■ **ABOUT THIS TASK**
From the records that follow, copy every line that contains the word "computer".

■ **RECORDS TO PROCESS**
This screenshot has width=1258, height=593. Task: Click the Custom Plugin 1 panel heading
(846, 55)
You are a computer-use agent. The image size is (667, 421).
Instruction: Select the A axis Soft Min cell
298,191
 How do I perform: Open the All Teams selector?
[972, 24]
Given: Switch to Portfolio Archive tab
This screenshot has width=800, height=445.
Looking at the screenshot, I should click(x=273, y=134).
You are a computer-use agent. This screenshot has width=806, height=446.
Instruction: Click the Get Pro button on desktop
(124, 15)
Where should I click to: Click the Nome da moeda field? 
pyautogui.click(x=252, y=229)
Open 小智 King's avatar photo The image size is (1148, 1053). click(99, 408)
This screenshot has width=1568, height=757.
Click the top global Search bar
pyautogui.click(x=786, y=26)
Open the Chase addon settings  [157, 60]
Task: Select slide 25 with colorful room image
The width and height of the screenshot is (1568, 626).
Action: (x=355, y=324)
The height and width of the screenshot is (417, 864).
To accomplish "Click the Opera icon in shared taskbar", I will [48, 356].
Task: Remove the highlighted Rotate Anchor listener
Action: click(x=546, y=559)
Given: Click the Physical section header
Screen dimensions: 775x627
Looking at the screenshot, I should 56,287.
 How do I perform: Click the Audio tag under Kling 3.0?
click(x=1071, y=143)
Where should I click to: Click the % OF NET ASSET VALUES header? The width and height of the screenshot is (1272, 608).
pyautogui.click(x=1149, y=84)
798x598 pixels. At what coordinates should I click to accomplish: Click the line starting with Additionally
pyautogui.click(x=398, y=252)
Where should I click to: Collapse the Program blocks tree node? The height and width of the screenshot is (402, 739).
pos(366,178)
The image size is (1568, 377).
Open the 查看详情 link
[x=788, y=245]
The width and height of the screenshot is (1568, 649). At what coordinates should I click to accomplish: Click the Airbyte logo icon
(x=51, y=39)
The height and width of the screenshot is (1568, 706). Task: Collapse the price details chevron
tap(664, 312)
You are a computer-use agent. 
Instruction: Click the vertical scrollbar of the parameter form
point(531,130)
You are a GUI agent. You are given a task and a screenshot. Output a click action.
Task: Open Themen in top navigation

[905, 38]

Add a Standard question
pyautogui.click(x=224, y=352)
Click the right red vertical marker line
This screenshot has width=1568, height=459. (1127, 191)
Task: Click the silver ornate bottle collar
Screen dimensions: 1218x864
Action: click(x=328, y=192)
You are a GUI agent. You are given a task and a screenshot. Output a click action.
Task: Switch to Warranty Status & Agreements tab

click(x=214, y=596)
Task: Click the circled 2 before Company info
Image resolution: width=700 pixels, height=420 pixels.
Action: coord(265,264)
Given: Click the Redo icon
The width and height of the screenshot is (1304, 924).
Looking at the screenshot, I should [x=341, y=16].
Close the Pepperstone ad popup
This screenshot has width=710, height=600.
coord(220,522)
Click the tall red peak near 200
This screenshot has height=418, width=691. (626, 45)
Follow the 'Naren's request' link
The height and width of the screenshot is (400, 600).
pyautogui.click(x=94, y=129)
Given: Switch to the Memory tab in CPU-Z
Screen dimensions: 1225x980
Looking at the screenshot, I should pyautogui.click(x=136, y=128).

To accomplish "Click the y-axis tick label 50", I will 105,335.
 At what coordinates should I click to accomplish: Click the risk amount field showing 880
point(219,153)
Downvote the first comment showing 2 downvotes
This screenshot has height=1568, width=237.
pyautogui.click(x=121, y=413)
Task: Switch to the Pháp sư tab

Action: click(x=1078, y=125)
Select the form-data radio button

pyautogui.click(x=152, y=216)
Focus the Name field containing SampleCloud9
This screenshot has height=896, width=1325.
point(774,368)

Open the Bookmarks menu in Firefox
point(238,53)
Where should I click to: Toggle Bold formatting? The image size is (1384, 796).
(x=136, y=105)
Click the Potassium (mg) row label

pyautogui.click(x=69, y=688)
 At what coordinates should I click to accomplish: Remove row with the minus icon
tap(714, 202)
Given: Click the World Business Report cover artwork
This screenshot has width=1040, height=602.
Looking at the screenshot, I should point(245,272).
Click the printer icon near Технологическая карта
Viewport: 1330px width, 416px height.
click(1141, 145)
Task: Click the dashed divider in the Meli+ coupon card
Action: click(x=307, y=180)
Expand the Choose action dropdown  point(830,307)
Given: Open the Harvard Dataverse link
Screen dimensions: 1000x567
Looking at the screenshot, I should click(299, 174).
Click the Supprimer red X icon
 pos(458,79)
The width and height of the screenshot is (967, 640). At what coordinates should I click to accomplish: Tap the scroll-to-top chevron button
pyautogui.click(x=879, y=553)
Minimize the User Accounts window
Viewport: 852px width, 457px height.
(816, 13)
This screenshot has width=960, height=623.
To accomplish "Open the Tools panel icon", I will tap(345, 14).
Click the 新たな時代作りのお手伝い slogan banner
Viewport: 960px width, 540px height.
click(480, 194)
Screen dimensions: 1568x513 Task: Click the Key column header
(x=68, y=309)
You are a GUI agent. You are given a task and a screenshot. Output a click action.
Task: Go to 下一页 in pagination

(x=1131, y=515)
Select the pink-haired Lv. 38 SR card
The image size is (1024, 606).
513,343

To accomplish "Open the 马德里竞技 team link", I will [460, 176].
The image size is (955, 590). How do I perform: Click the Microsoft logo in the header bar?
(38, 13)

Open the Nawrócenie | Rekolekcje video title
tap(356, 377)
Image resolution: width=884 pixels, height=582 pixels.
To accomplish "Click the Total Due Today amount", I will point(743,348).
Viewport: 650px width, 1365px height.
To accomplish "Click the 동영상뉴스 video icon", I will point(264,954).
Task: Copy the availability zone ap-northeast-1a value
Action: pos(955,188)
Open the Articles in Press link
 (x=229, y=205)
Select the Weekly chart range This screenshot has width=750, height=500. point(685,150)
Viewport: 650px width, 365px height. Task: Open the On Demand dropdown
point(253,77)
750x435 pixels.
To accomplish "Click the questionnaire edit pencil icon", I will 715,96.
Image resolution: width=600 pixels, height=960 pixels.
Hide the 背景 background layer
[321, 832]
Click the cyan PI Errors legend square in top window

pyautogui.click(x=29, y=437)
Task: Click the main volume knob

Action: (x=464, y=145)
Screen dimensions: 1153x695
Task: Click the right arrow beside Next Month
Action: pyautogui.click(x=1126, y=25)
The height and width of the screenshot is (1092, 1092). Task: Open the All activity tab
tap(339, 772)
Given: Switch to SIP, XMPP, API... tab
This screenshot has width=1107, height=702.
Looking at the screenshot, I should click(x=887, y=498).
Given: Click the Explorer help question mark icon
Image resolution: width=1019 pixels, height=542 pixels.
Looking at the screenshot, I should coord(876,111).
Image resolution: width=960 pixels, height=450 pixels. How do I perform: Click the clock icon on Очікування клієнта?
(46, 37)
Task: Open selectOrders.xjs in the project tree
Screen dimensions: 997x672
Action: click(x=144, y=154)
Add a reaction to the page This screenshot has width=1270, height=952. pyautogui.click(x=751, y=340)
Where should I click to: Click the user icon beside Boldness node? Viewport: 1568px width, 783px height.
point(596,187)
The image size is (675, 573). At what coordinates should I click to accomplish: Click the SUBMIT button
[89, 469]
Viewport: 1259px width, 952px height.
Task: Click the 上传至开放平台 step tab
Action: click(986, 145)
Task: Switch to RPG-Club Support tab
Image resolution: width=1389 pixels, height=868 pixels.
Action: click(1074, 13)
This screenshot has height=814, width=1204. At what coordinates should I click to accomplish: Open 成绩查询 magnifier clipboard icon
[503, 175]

■ **ANSWER FOR THIS EXERCISE**
You are a computer-use agent. The image size is (667, 421).
You are a computer-use agent. This screenshot has width=806, height=446.
You are a computer-use agent. 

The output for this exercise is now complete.